One must be kept, swept, turned inside out, shaken free of insects, polished, pleated, trimmed, preserved in brine which is collected in opaque green bottles from the sea or from tears which fall in the intervals between each death.

– From Janet Frame, "The triumph of poetry", in The daylight and the dust: Selected short stories, pp.188–212. Virago Press (2010).

There is an awful moment in popular books on cosmic theories (that breezily begin with plain straightforward chatty paragraphs) when there suddenly begin to sprout mathematical formulas, which immediately blind one's brain. We do not go as far as that here.

– Vladimir Nabokov, Ada or Ardor, p.123. Penguin (2015).

It is the sure mark of a shallow and ignorant person to be drawn to odd curiosities and delight in unusual explanations. (?!)

– Yoshida Kenkō, Essays in Idleness (translated by Meredith McKinney), §116 on p.78. Penguin (2013).

In my childhood I was a fervent worshiper of the tiger. [...] I would stand for hours on end before one of the cages at the zoo; I would rank vast encyclopaedias and natural history books by the splendour of their tigers. [...] My childhood outgrown, the tigers and my passion for them faded, but they are still in my dreams. In that underground sea or chaos, they still endure. As I sleep I am drawn into some dream or other, and suddenly I realize that it's a dream. At those moments, I often think: This is a dream, a pure diversion of my will, and since I have unlimited power, I am going to bring forth a tiger.

Oh, incompetence! My dreams never seem to engender the creature I so hunger for. The tiger does appear, but it is all dried up, or it's flimsy-looking, or it has impure vagaries of shape or an unacceptable size, or it's altogether too ephemeral, or it looks more like a dog or bird than like a tiger.

– From Jorge Luis Borges, Dreamtigers. In The aleph (translated by Andrew Hurley), p.143. Penguin (2000).

He experienced both bliss and horror in contemplating the way an inclined line, rotating spokelike, slid upwards along another, vertical line—in an example illustrating the mysteries of parallelism. The vertical one was infinite, like all lines, and the inclined one, also infinite, sliding along it and rising ever higher as its angle decreased, was doomed to eternal motion, for it was impossible for it to slip off, and the point of their intersection, together with his soul, glided upwards along an endless path. But with the aid of a ruler he forced them to unlock: he simply redrew them, parallel to one another, and this gave him the feeling that out there, in infinity, where he had forced the inclined line to jump off, an unthinkable catastrophe had taken place, an inexplicable miracle, and he lingered long in those heavens where earthly lines go out of their mind.

– Vladimir Nabokov, The Luzhin Defense (translated by Michael Scammwell), p.16. Penguin (2016).

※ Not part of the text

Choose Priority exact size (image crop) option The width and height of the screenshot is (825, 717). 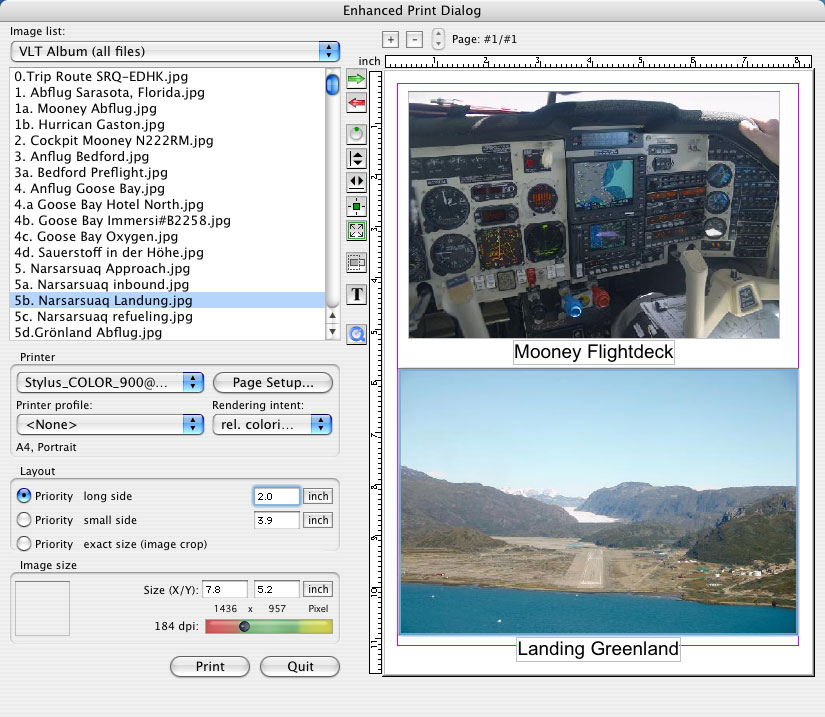(25, 544)
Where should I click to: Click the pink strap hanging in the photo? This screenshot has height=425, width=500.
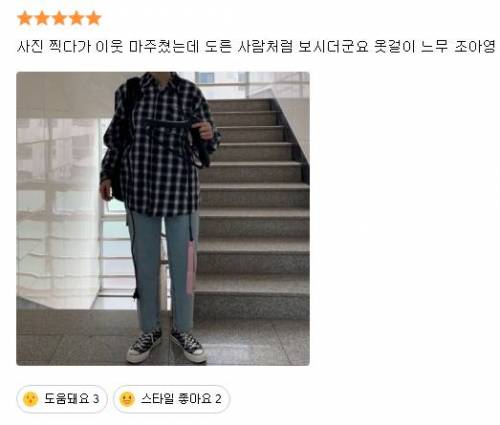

A polished black sedan was a good subject, especially if parked at the intersection of a tree-bordered street and one of those heavyish spring skies whose bloated grey clouds and amoeba-shaped blotches of blue seem more physical than the reticent elms and evasive pavement. Now break the body of the car into separate curves and panels; then put it together in terms of reflections. These will be different for each part: the top will display inverted trees with blurred branches growing like roots into a washily photographed sky, with a whalelike building swimming by—an architectural afterthought; one side of the hood will be coated with a band of rich celestial cobalt; a most delicate pattern of black twigs will be mirrored in the outside surface of the rear window; and a remarkable desert view, a distended horizon, with a remote house here and a lone tree there, will stretch along the bumper.

– Vladimir Nabokov, Pnin. Chapter 4, section 5.

Now it's the challenger's turn to reply to to this verbal bombardment:
Neatly each phrase he dissects. with intelligence subtle and keen;
Harmless around him the adjectives tumble, as he ducks for cover
And squeaks, 'It depends what you mean.'

– Aristophanes, Frogs, in Frogs and Other Plays (trans. Barrett), p.166. Penguin (2007).